Investigating alternative methods for enhancing the establishment of the zoophytophagous mirid Nesidiocoris tenuis (Reuter) in greenhouse tomato crops

Authors:   M. Nannini, F. Atzori, F. Musio, R. Pisci, M. Porcu
Keywords:   augmentative releases, biological control, natural enemies, pest management
DOI:   10.17660/ActaHortic.2017.1170.134
The zoophytophagous mirid Nesidiocoris tenuis (Reuter) (Heteroptera: Miridae) is an effective natural enemy of some major pests of tomatoes in the Mediterranean region. In this area the colonization of protected tomato crops by this biocontrol agent may be hampered by the application of measures aimed at avoiding the transmission to tomato plants of insect-vectored diseases (e.g. TYLCD). Furthermore, various factors, such as the scarce availability of preys on crop plants and the severe deleafing of tomato plants, may affect the population build-up of artificially introduced predatory mirids. Since these natural antagonists have become commercially available in Europe, several methods have been explored to enhance their establishment on greenhouse tomatoes. This work reports the results of experiments carried out to investigate the effects of different release methods on the establishment of N. tenuis in commercial greenhouse tomato crops grown in southern Sardinia (Italy). The techniques tested can be summarized as follows: a) release of mirids before transplanting; b) introduction into release points covered by non-woven films; c) introduction into uncovered feeding points; d) traditional release method.

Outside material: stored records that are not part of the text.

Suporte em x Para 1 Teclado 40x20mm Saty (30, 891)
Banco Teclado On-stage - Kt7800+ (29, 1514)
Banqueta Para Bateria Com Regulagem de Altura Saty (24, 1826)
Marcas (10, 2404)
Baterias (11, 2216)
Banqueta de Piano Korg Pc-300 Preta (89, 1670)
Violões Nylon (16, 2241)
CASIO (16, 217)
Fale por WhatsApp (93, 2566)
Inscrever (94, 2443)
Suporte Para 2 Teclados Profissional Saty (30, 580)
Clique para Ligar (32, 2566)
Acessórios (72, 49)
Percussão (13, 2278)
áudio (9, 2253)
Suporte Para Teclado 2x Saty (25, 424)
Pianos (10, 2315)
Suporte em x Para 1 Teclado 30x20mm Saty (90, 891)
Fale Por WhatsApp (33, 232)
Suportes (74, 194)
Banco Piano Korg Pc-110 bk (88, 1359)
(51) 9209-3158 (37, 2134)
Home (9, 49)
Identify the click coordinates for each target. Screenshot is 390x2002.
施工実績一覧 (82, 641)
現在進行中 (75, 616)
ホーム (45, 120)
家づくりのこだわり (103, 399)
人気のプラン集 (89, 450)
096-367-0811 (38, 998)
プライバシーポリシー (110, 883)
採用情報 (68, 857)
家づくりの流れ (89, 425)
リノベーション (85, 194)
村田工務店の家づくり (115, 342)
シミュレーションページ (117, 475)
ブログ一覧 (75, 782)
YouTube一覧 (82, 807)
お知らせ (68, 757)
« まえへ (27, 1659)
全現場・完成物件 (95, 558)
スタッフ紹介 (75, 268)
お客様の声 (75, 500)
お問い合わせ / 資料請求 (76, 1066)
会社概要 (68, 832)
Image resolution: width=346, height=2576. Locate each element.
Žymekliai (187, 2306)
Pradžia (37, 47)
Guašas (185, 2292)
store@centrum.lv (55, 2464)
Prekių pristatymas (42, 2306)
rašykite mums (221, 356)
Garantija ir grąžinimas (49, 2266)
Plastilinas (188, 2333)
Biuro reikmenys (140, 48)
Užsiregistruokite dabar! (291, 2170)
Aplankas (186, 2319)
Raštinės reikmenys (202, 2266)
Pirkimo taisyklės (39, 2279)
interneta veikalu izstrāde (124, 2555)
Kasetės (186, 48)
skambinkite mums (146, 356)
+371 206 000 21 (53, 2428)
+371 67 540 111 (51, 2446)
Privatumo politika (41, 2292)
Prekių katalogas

N. tenuis was introduced at a rate of 0.8 individuals per stem grown (2.4-3.2 mirids plant-1) in crops planted during late summer. All methods except the traditional one envisaged the distribution of 0.01 g plant-1 of Ephestia kuehniella Zeller eggs, supplied three times at two-week intervals, as an alternative food source. Two months after planting, pre-plant release and the introduction into covered or uncovered release points allowed the predatory mirid to reach significantly higher densities in comparison with the traditional release method. Under the conditions tested, the anticipation of release and the supply of an artificial food source appear to be decisive factors for enhancing the establishment of N. tenuis in greenhouse tomato crops.